### [Work to complete]
Please return each line of the listing below exactly as written.

### [Records shown]
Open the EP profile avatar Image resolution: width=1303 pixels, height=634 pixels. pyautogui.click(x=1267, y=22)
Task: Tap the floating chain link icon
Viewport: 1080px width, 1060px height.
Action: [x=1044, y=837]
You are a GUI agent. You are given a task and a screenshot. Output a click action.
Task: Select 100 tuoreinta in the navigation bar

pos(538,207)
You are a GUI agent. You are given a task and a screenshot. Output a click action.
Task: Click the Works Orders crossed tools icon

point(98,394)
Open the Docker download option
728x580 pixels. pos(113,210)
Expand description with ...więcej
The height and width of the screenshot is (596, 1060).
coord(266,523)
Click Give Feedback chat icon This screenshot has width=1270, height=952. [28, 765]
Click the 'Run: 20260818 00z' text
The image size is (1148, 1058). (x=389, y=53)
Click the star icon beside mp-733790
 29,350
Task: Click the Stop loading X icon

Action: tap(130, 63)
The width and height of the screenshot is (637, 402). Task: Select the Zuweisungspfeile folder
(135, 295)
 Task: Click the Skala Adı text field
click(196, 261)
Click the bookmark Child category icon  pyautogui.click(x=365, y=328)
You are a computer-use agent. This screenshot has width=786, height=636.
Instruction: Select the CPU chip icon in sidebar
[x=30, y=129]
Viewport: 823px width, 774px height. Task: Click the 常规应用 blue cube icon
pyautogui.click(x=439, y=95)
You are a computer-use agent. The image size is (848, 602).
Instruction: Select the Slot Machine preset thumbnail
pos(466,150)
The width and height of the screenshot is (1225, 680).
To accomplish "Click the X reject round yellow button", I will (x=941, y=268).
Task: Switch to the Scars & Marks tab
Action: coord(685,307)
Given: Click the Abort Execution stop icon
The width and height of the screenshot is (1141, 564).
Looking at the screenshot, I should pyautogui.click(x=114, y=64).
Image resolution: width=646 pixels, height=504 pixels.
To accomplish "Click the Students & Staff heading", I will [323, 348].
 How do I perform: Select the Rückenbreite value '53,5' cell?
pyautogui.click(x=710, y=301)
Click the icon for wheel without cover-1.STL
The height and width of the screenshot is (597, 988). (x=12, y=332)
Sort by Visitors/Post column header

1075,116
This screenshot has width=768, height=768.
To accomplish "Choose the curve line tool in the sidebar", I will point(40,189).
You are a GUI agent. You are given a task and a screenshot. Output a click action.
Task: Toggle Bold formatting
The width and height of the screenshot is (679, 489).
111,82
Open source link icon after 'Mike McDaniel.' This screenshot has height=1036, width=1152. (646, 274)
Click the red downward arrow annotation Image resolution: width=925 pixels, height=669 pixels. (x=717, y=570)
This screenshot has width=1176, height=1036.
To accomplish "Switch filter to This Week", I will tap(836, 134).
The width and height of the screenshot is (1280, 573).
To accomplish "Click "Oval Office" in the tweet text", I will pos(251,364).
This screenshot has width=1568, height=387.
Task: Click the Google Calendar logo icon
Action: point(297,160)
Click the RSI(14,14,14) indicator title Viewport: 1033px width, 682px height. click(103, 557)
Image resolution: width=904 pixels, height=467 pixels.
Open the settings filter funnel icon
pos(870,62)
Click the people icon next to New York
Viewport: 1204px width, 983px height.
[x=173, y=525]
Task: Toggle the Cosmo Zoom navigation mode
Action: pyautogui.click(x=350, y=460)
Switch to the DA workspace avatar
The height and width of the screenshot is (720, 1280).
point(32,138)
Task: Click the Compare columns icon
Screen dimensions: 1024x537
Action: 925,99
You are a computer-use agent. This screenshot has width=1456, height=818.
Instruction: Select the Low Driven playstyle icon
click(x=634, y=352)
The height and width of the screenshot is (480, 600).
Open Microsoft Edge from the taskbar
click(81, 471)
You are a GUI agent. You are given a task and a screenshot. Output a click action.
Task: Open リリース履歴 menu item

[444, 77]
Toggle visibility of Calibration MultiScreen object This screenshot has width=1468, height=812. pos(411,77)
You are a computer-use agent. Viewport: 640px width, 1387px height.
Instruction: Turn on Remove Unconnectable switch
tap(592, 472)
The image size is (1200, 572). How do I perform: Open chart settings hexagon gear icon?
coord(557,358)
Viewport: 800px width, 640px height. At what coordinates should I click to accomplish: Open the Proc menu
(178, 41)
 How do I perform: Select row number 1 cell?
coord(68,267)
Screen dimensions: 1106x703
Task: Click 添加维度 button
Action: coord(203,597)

### [Exercise output]
Open the EP profile avatar Image resolution: width=1303 pixels, height=634 pixels. pyautogui.click(x=1267, y=22)
Task: Tap the floating chain link icon
Viewport: 1080px width, 1060px height.
Action: [x=1044, y=837]
You are a GUI agent. You are given a task and a screenshot. Output a click action.
Task: Select 100 tuoreinta in the navigation bar

pos(538,207)
You are a GUI agent. You are given a task and a screenshot. Output a click action.
Task: Click the Works Orders crossed tools icon

point(98,394)
Open the Docker download option
728x580 pixels. pos(113,210)
Expand description with ...więcej
The height and width of the screenshot is (596, 1060).
coord(266,523)
Click Give Feedback chat icon This screenshot has width=1270, height=952. [28, 765]
Click the 'Run: 20260818 00z' text
The image size is (1148, 1058). (x=389, y=53)
Click the star icon beside mp-733790
 29,350
Task: Click the Stop loading X icon

Action: tap(130, 63)
The width and height of the screenshot is (637, 402). Task: Select the Zuweisungspfeile folder
(135, 295)
 Task: Click the Skala Adı text field
click(196, 261)
Click the bookmark Child category icon  pyautogui.click(x=365, y=328)
You are a computer-use agent. This screenshot has width=786, height=636.
Instruction: Select the CPU chip icon in sidebar
[x=30, y=129]
Viewport: 823px width, 774px height. Task: Click the 常规应用 blue cube icon
pyautogui.click(x=439, y=95)
You are a computer-use agent. The image size is (848, 602).
Instruction: Select the Slot Machine preset thumbnail
pos(466,150)
The width and height of the screenshot is (1225, 680).
To accomplish "Click the X reject round yellow button", I will (x=941, y=268).
Task: Switch to the Scars & Marks tab
Action: coord(685,307)
Given: Click the Abort Execution stop icon
The width and height of the screenshot is (1141, 564).
Looking at the screenshot, I should pyautogui.click(x=114, y=64).
Image resolution: width=646 pixels, height=504 pixels.
To accomplish "Click the Students & Staff heading", I will [323, 348].
 How do I perform: Select the Rückenbreite value '53,5' cell?
pyautogui.click(x=710, y=301)
Click the icon for wheel without cover-1.STL
The height and width of the screenshot is (597, 988). (x=12, y=332)
Sort by Visitors/Post column header

1075,116
This screenshot has width=768, height=768.
To accomplish "Choose the curve line tool in the sidebar", I will point(40,189).
You are a GUI agent. You are given a task and a screenshot. Output a click action.
Task: Toggle Bold formatting
The width and height of the screenshot is (679, 489).
111,82
Open source link icon after 'Mike McDaniel.' This screenshot has height=1036, width=1152. (646, 274)
Click the red downward arrow annotation Image resolution: width=925 pixels, height=669 pixels. (x=717, y=570)
This screenshot has width=1176, height=1036.
To accomplish "Switch filter to This Week", I will tap(836, 134).
The width and height of the screenshot is (1280, 573).
To accomplish "Click "Oval Office" in the tweet text", I will pos(251,364).
This screenshot has width=1568, height=387.
Task: Click the Google Calendar logo icon
Action: point(297,160)
Click the RSI(14,14,14) indicator title Viewport: 1033px width, 682px height. click(103, 557)
Image resolution: width=904 pixels, height=467 pixels.
Open the settings filter funnel icon
pos(870,62)
Click the people icon next to New York
Viewport: 1204px width, 983px height.
[x=173, y=525]
Task: Toggle the Cosmo Zoom navigation mode
Action: pyautogui.click(x=350, y=460)
Switch to the DA workspace avatar
The height and width of the screenshot is (720, 1280).
point(32,138)
Task: Click the Compare columns icon
Screen dimensions: 1024x537
Action: 925,99
You are a computer-use agent. This screenshot has width=1456, height=818.
Instruction: Select the Low Driven playstyle icon
click(x=634, y=352)
The height and width of the screenshot is (480, 600).
Open Microsoft Edge from the taskbar
click(81, 471)
You are a GUI agent. You are given a task and a screenshot. Output a click action.
Task: Open リリース履歴 menu item

[444, 77]
Toggle visibility of Calibration MultiScreen object This screenshot has width=1468, height=812. pos(411,77)
You are a computer-use agent. Viewport: 640px width, 1387px height.
Instruction: Turn on Remove Unconnectable switch
tap(592, 472)
The image size is (1200, 572). How do I perform: Open chart settings hexagon gear icon?
coord(557,358)
Viewport: 800px width, 640px height. At what coordinates should I click to accomplish: Open the Proc menu
(178, 41)
 How do I perform: Select row number 1 cell?
coord(68,267)
Screen dimensions: 1106x703
Task: Click 添加维度 button
Action: coord(203,597)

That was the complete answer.